### Exercise description
Please copy exactly the line that contains "Select the solid black cloud icon" and every line after it through the end of the records, leaving the pictures out.

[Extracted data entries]
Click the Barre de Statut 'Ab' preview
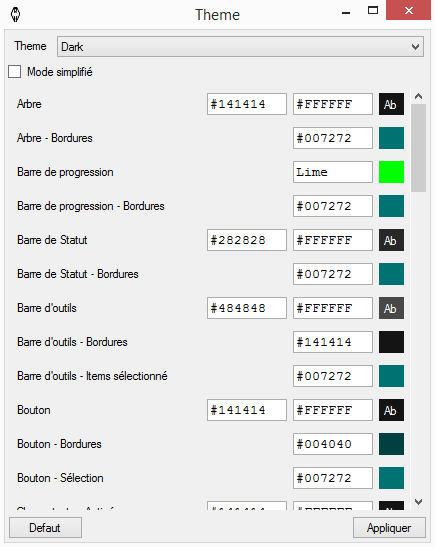tap(391, 240)
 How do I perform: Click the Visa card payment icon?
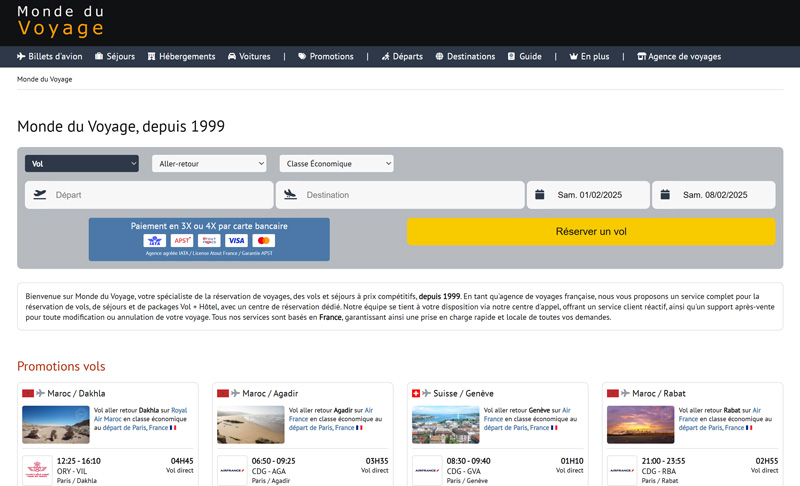pos(236,241)
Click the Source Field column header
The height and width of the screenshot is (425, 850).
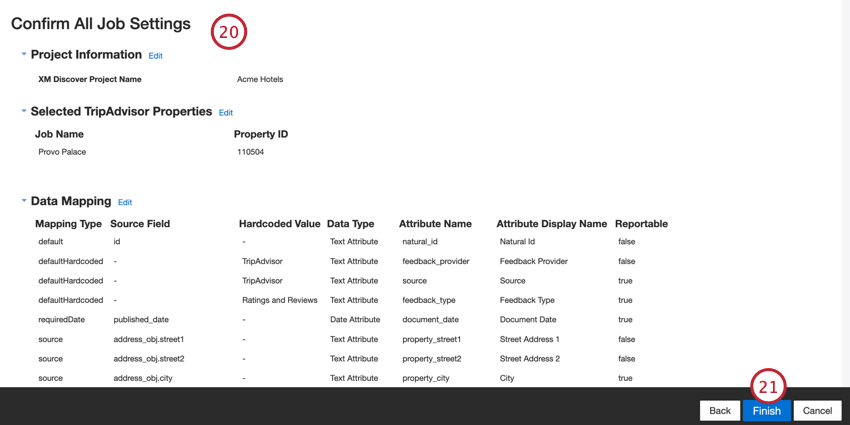140,224
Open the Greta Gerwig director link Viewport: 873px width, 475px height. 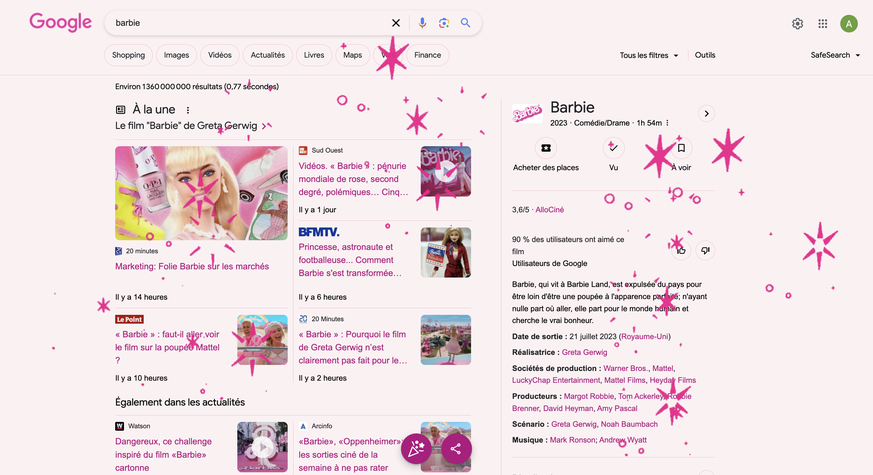point(584,352)
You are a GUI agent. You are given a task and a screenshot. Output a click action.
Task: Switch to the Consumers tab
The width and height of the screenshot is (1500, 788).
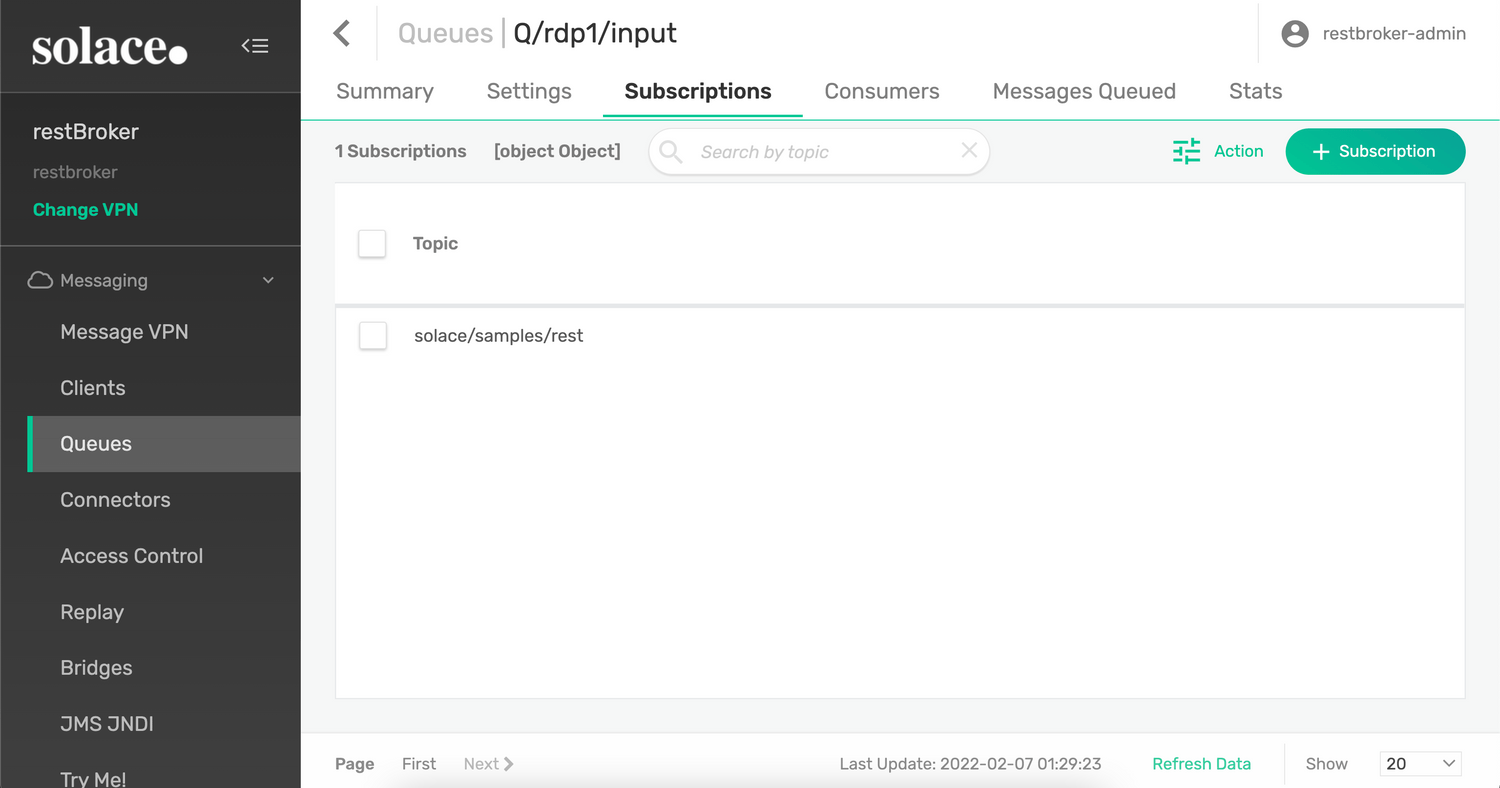[881, 91]
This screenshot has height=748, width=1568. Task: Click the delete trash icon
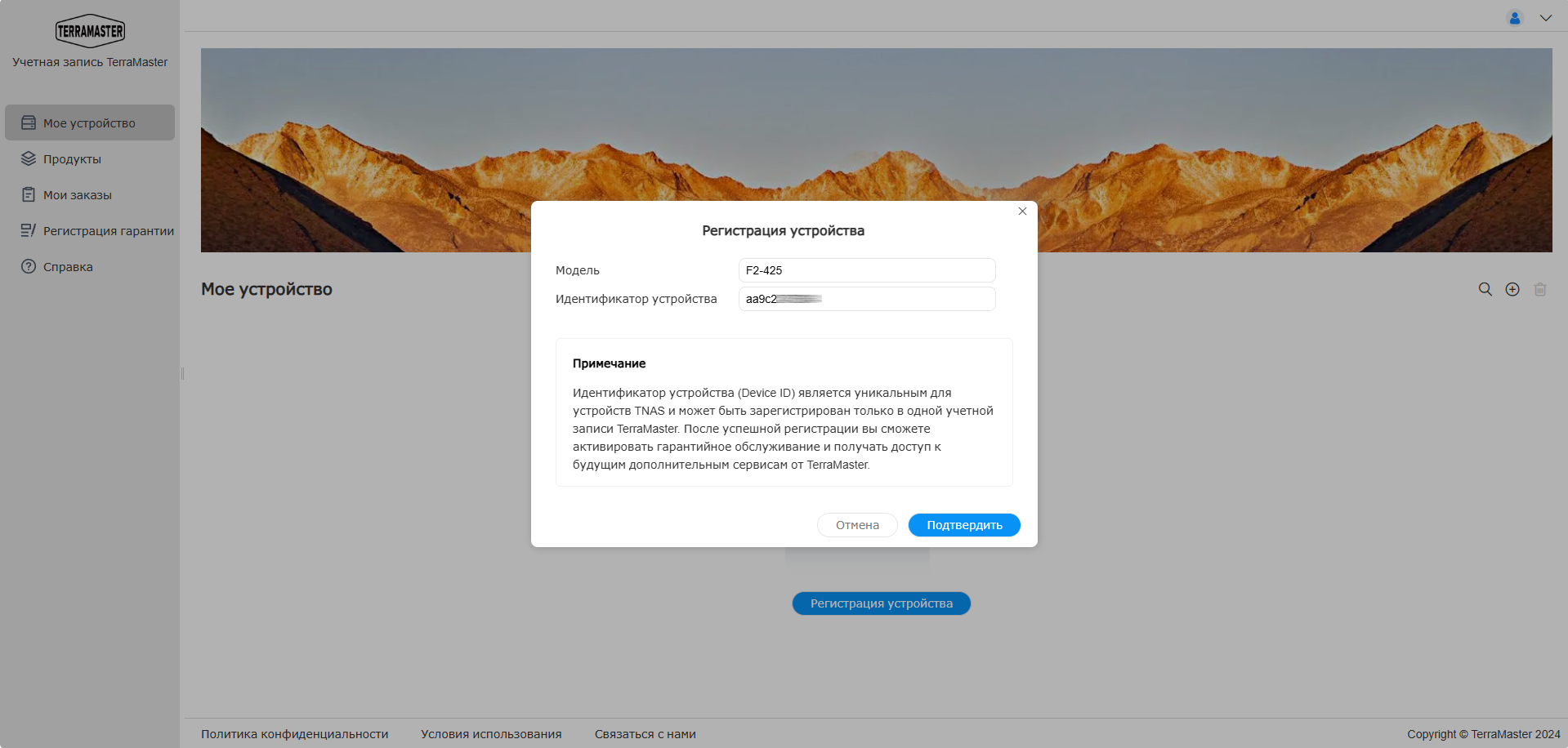click(1540, 289)
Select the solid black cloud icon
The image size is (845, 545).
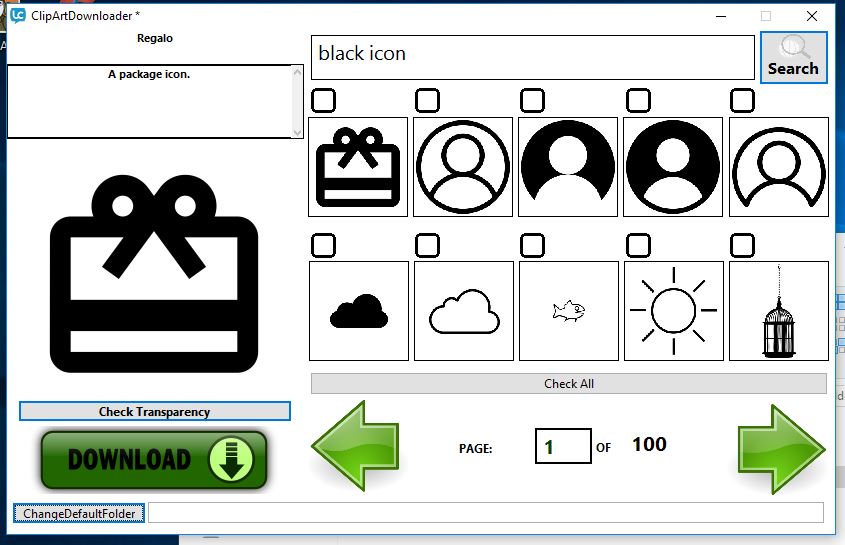358,311
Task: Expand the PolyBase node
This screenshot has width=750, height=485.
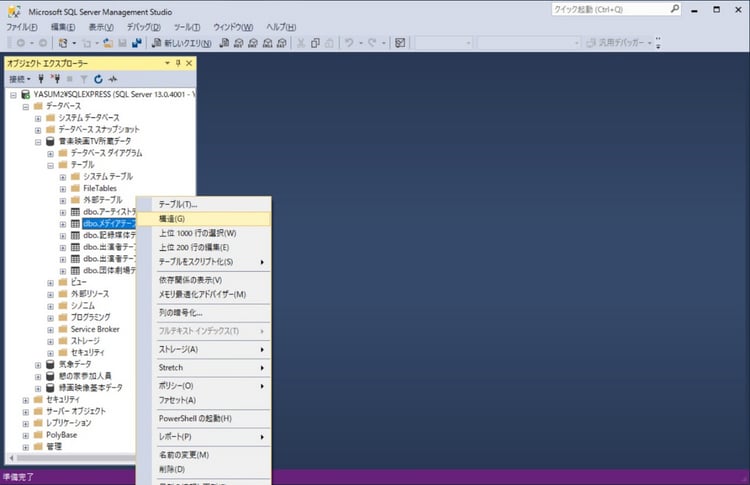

### Solution below
Select the solid black cloud icon
The image size is (845, 545).
358,311
Task: Expand the PolyBase node
This screenshot has width=750, height=485.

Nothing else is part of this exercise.